Para que a IA seja realmente capaz de contribuir com a solução desses problemas, é preciso que as ferramentas sejam treinadas de forma a levar em conta a diversidade e as particularidades da população, além de garantir que as ferramentas não reproduzam preconceitos e vieses presentes na sociedade, mas, sim, que promovam a igualdade e a inclusão.

Existem muitos exemplos de vieses identificados nos últimos anos, como no caso de uma série de carros autônomos dos Estados Unidos que foram treinados para identificar com mais acurácia pedestres que possuem a pele clara. Ou o de um jovem negro brasileiro que precisou provar sua inocência três vezes na justiça após ter sido acusado por conta de erros apontados por ferramentas de reconhecimento facial.

........

• Instruções da tarefa:
Prolongue o texto sobre vieses em ferramentas de inteligência artificial, começando logo após a última frase apresentada.

........

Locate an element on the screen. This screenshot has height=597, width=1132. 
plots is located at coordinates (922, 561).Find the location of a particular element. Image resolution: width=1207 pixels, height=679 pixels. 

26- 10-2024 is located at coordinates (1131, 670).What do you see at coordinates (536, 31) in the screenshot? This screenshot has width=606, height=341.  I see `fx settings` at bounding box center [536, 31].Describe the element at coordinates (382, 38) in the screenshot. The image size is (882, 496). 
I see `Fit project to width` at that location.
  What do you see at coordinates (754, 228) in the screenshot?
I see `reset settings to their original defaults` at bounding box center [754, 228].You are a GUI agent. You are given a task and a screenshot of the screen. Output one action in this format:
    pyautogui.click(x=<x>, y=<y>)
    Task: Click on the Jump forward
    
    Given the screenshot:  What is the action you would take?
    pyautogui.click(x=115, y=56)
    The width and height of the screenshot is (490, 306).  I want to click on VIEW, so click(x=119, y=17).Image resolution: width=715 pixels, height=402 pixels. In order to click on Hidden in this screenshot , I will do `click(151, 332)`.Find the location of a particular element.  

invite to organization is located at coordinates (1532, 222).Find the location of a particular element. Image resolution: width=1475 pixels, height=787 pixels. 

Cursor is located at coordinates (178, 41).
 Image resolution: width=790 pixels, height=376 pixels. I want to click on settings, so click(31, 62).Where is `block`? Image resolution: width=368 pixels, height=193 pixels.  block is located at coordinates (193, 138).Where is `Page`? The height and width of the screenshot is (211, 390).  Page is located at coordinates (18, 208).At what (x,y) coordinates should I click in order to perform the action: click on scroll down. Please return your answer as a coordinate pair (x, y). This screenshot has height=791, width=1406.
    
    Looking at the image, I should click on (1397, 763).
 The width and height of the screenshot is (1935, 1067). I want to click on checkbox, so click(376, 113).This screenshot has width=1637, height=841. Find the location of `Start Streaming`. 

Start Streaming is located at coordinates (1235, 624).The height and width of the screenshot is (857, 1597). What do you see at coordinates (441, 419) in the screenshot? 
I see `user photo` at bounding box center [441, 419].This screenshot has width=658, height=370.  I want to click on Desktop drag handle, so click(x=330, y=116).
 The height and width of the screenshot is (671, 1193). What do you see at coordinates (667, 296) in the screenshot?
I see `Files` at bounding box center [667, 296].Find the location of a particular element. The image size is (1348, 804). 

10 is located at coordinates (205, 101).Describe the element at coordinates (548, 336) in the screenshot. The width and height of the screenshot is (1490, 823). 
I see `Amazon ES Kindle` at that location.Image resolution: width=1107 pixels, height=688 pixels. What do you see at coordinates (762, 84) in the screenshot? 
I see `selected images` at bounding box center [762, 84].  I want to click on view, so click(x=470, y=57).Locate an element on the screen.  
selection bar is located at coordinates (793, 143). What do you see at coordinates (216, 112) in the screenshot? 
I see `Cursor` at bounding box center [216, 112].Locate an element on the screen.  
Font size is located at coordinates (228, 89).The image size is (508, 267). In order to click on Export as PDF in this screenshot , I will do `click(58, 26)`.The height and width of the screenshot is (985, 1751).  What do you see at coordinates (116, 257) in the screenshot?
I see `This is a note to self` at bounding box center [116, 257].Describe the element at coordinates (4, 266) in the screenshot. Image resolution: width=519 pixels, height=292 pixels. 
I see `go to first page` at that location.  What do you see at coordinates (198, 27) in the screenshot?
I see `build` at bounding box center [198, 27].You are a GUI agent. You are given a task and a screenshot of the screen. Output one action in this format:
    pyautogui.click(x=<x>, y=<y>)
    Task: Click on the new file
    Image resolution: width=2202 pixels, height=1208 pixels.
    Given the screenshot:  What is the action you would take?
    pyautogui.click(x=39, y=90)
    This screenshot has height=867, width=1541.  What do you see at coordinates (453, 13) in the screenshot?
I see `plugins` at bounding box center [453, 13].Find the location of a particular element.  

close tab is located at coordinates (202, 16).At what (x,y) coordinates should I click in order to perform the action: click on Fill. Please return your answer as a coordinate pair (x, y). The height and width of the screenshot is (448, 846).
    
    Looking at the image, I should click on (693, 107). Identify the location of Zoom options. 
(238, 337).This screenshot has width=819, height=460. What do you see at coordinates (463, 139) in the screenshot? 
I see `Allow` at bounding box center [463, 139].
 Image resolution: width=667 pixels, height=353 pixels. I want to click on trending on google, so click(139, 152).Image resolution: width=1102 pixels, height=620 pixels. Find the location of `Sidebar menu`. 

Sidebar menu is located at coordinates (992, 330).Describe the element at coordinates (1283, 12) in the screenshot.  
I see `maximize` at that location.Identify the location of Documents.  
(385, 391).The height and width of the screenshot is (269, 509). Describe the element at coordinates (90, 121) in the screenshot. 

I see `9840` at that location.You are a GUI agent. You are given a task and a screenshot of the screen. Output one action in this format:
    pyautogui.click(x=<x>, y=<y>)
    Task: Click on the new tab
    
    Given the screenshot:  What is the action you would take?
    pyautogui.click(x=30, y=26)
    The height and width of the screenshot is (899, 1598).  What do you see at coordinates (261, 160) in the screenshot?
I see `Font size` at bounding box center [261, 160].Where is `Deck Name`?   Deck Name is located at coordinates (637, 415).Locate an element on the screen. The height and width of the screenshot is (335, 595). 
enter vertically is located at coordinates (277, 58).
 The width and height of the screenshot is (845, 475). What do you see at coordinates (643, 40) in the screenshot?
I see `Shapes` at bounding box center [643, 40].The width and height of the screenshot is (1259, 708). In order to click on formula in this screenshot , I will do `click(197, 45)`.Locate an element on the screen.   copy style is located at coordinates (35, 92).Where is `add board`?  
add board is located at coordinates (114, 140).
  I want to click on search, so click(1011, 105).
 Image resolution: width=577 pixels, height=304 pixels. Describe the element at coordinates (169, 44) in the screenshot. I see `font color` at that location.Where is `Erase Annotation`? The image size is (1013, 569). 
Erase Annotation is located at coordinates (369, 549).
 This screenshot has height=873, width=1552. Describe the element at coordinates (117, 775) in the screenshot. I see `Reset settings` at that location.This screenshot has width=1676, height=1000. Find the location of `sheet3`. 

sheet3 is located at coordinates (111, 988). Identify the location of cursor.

........

• Resultado da tarefa:
Em uma sociedade tão diversa quanto a brasileira e em que mais da metade da população é negra, é preciso ter atenção redobrada para que as ferramentas não sejam enviesadas no ponto de vista racial. O treinamento de ferramentas de Inteligência Artificial para mitigar vieses, inclusive os inconscientes, pode ser realizado por meio de diversas técnicas. O estudo de viés dentro da ciência de dados é uma forma de oferecer equilíbrio nesses casos. É necessário que a amostra de dados seja realmente representativa com relação ao problema que está sendo tratado. Se não houver acurácia e diligência, significa que não foi colocada uma base de dados que represente de forma fiel a realidade da sociedade brasileira.

Na Europa, a Lei de Proteção de Dados já contempla uma preocupação com interpretabilidade, área do desenvolvimento de ferramentas que consiste em demonstrar que não há viés prejudicial relacionado a raça, gênero, religião, entre outros aspectos sociais. Essa frente tem crescido na comunidade científica, com o objetivo de oferecer equilíbrio independentemente dos aspectos sociais.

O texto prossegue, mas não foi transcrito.